French healthcare company Sanofi S.A. (Euronext Paris:SAN) (Nasdaq:SNY) announced on Monday that the Ministry of Health, Labour and Welfare in Japan has granted orphan drug designation to riliprubart (SAR445088), an investigational monoclonal antibody targeting activated C1s in the classical complement pathway, for the treatment of chronic inflammatory demyelinating polyneuropathy (CIDP).

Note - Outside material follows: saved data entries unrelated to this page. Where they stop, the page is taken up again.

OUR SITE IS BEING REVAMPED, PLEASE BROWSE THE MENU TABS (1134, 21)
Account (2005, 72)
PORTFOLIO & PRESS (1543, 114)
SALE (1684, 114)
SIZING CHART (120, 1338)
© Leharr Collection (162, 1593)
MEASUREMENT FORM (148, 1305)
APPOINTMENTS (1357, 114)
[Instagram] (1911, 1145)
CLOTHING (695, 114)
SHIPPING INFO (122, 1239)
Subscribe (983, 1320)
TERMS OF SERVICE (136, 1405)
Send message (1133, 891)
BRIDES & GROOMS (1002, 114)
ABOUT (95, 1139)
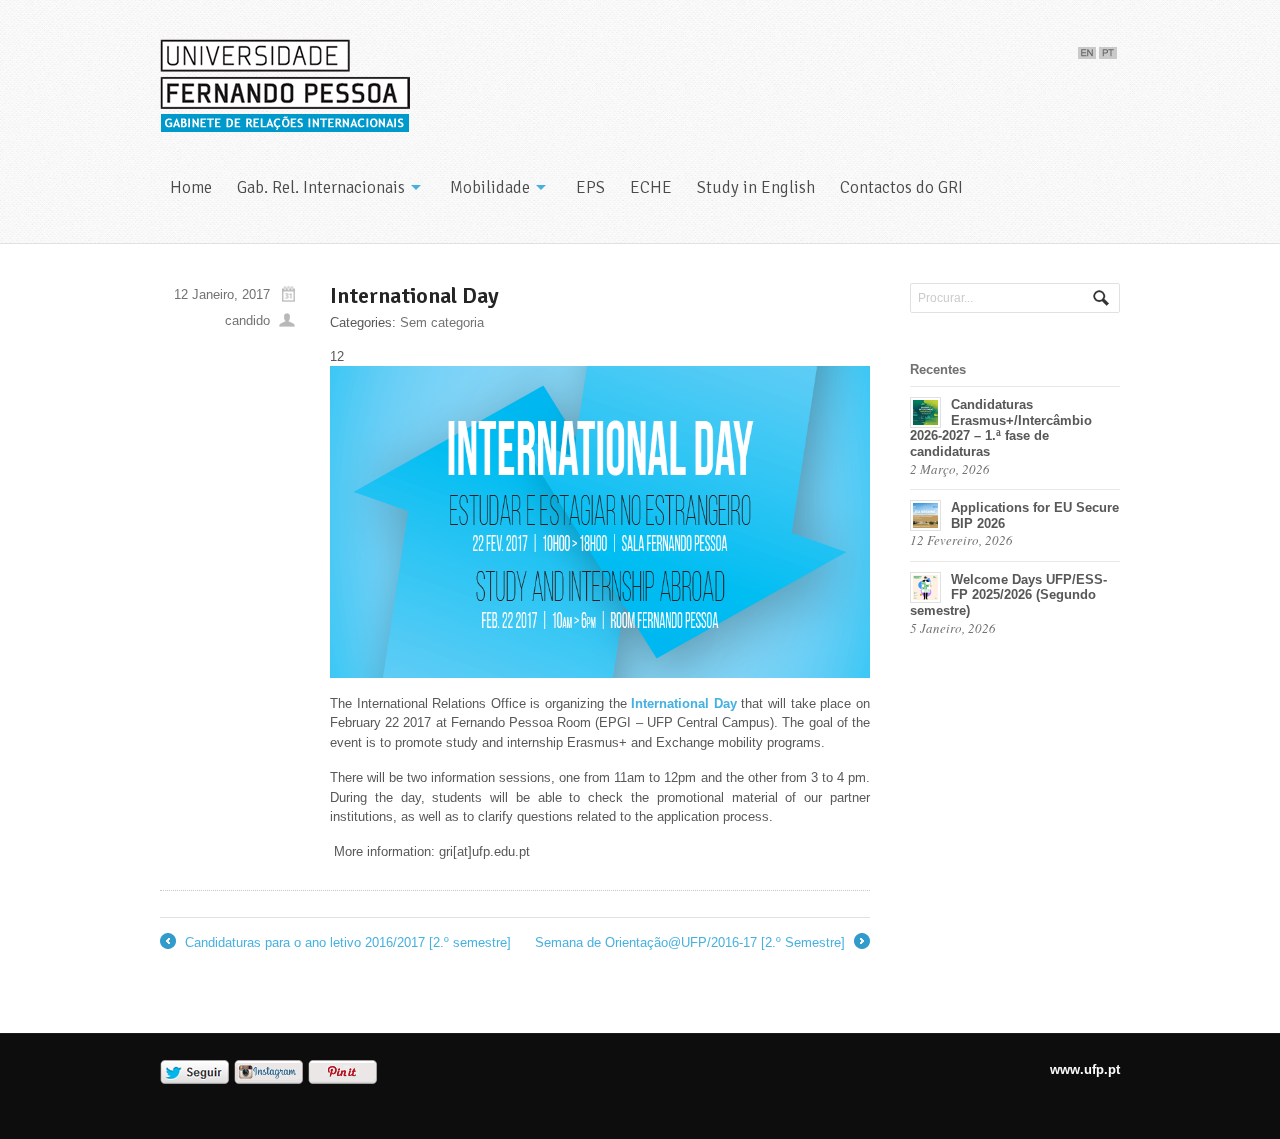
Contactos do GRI (901, 187)
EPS (590, 187)
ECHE (651, 187)
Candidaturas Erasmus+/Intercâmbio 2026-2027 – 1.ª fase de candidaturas (1001, 428)
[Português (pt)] (1108, 48)
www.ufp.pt (1085, 1069)
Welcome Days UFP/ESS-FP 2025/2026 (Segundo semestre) (1008, 595)
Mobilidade (490, 187)
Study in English (756, 187)
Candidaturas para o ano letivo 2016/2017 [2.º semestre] (335, 944)
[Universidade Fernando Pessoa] (285, 86)
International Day (684, 703)
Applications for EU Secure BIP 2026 (1035, 515)
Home (191, 187)
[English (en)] (1087, 48)
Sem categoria (442, 322)
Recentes (938, 369)
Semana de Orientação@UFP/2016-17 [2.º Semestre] (701, 944)
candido (247, 320)
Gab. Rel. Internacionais (321, 187)
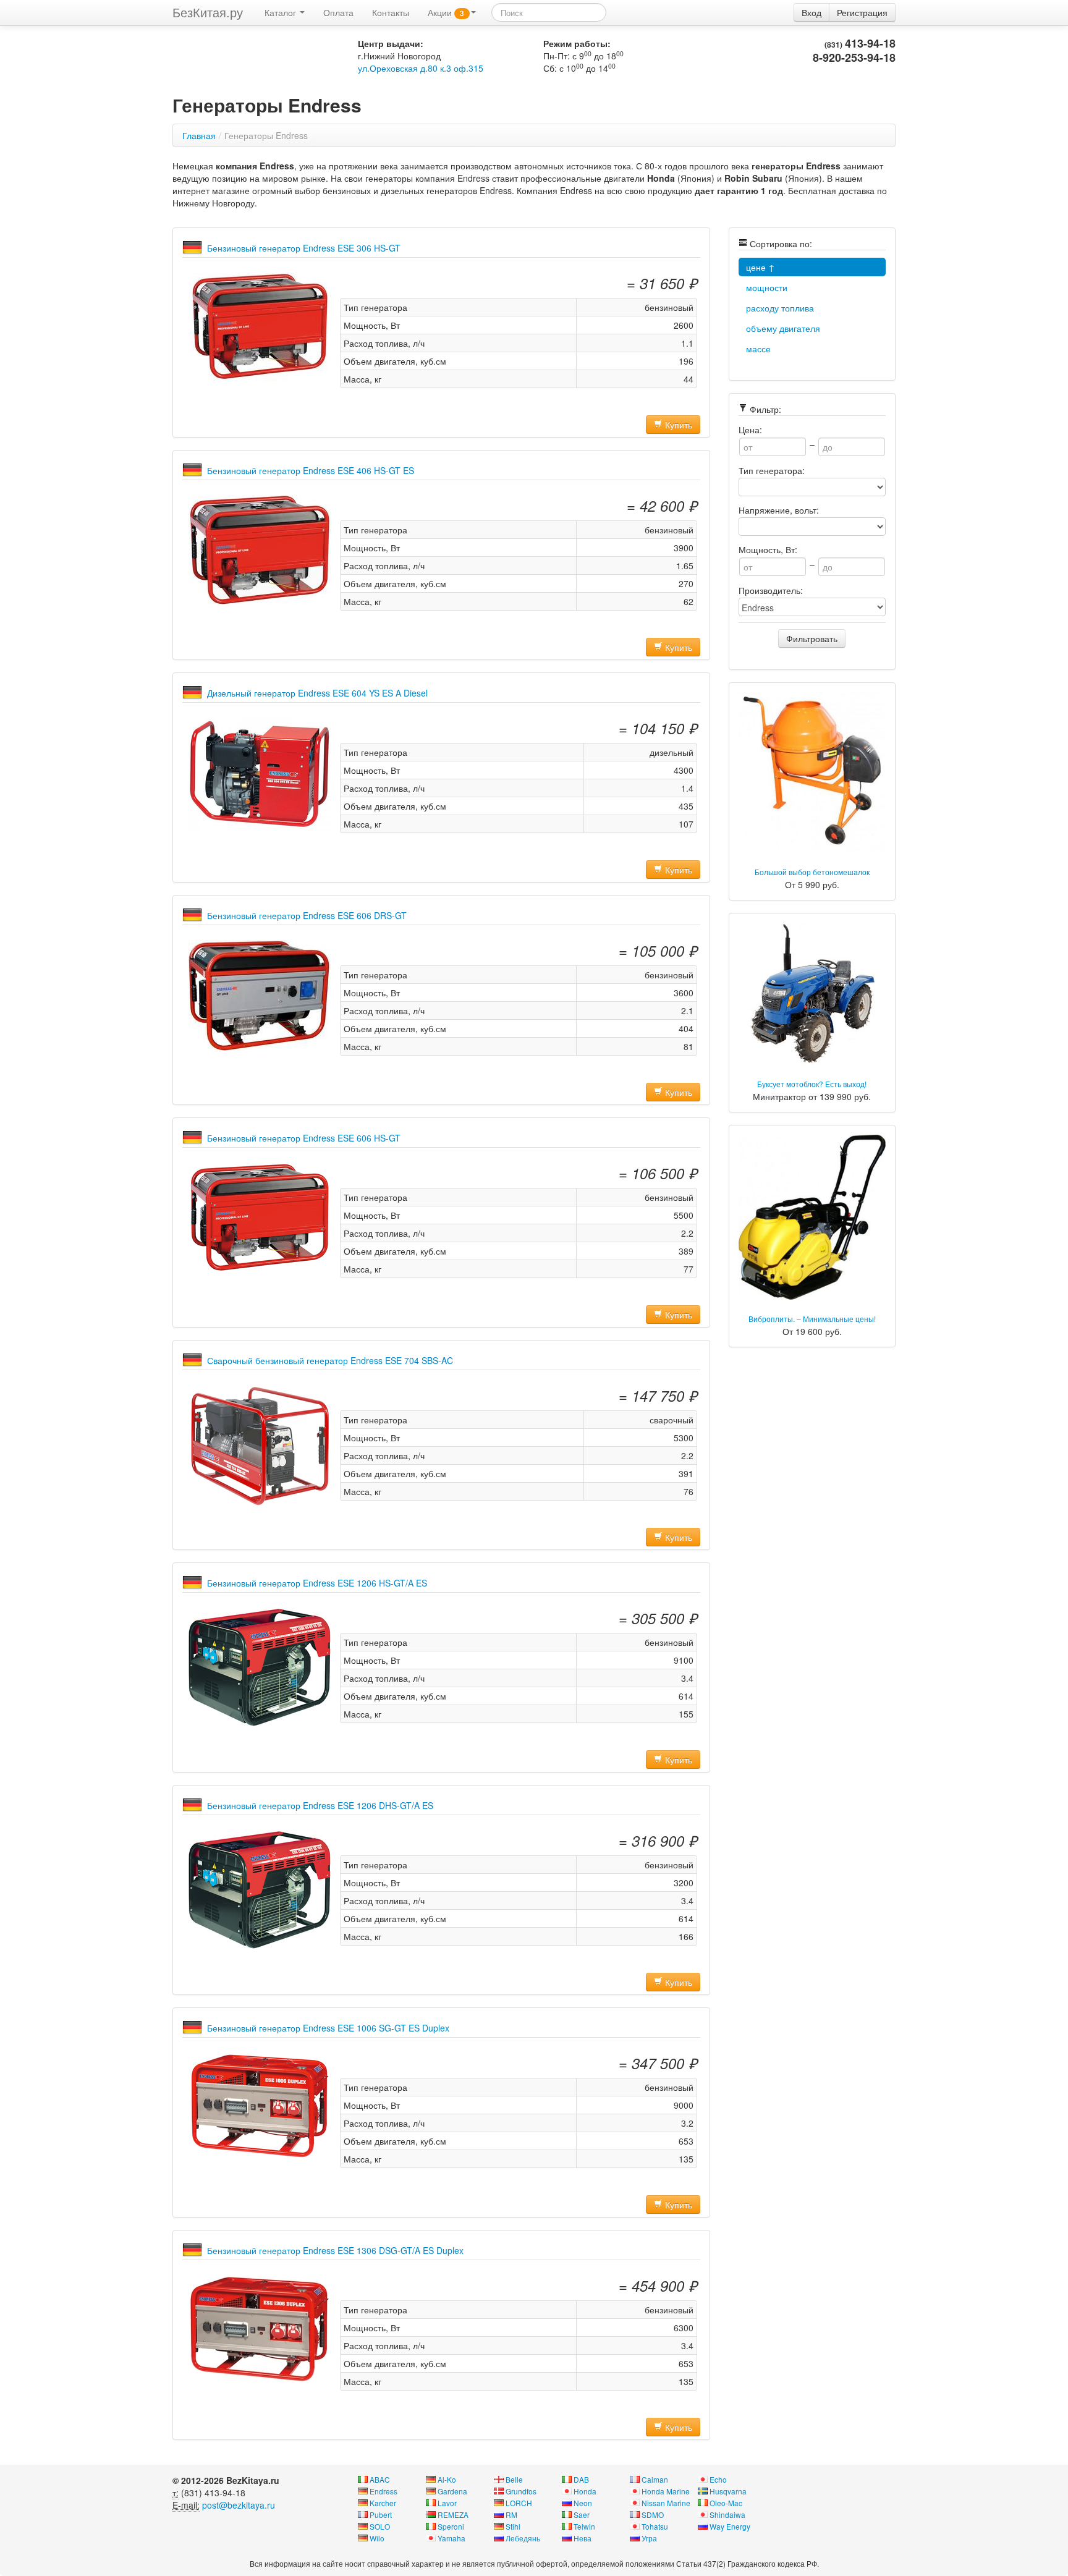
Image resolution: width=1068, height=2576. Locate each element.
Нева (582, 2538)
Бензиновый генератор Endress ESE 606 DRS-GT (307, 915)
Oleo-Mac (726, 2503)
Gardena (452, 2491)
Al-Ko (447, 2479)
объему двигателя (783, 328)
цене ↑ (760, 267)
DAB (581, 2479)
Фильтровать (811, 638)
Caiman (655, 2479)
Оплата (338, 12)
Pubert (381, 2514)
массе (758, 348)
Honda (585, 2491)
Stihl (513, 2526)
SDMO (653, 2514)
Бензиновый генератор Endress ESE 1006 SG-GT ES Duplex (328, 2028)
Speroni (451, 2526)
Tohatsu (655, 2526)
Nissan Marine (666, 2503)
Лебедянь (523, 2538)
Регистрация (862, 12)
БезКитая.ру (207, 12)
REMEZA (453, 2514)
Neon (583, 2503)
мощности (766, 287)
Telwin (584, 2526)
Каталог (282, 12)
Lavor (447, 2503)
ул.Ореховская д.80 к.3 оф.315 (420, 68)
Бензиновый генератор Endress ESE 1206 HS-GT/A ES (317, 1583)
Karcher (383, 2503)
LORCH (519, 2503)
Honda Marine (666, 2491)
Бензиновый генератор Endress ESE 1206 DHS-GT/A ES (320, 1805)
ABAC (380, 2479)
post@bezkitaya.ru (238, 2505)
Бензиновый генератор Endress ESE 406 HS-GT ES (310, 470)
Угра (649, 2538)
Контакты (390, 12)
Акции (446, 12)
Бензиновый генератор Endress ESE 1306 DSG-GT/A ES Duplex (335, 2250)
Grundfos (521, 2491)
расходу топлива (780, 308)
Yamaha (451, 2538)
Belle (514, 2479)
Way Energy (730, 2526)
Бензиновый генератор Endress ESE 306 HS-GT (303, 248)
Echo (718, 2479)
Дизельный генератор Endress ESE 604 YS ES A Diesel (317, 693)
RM (511, 2514)
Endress (383, 2491)
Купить (677, 424)
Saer (582, 2514)
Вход (811, 12)
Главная (199, 135)
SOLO (380, 2526)
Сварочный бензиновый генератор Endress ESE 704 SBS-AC (330, 1360)
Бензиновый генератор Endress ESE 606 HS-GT (303, 1138)
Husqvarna (728, 2491)
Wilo (377, 2538)
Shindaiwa (727, 2514)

This designation reflects riliprubart's potential to address significant unmet medical needs for the estimated 4,000 individuals in Japan living with CIDP, a rare autoimmune neurological disorder marked by progressive weakness and sensory impairment.

The decision follows similar orphan drug designations in the United States and Europe, reinforcing global regulatory interest in the candidate's clinical potential.

Despite available treatments, approximately 30% of patients with CIDP do not respond to current therapies, and many continue to experience residual symptoms impacting quality of life.

Riliprubart is currently being evaluated in two phase 3 trials: MOBILIZE, in patients refractory to standard care, and VITALIZE, in those treated with intravenous immunoglobulin. Phase 2 data presented in May 2025 at the Peripheral Nerve Society meeting demonstrated sustained efficacy and safety over 76 weeks.

Riliprubart remains an investigational therapy and has not been approved by any regulatory authority. Its mechanism of selectively inhibiting C1s may offer a novel approach to halting inflammation-driven nerve damage in CIDP.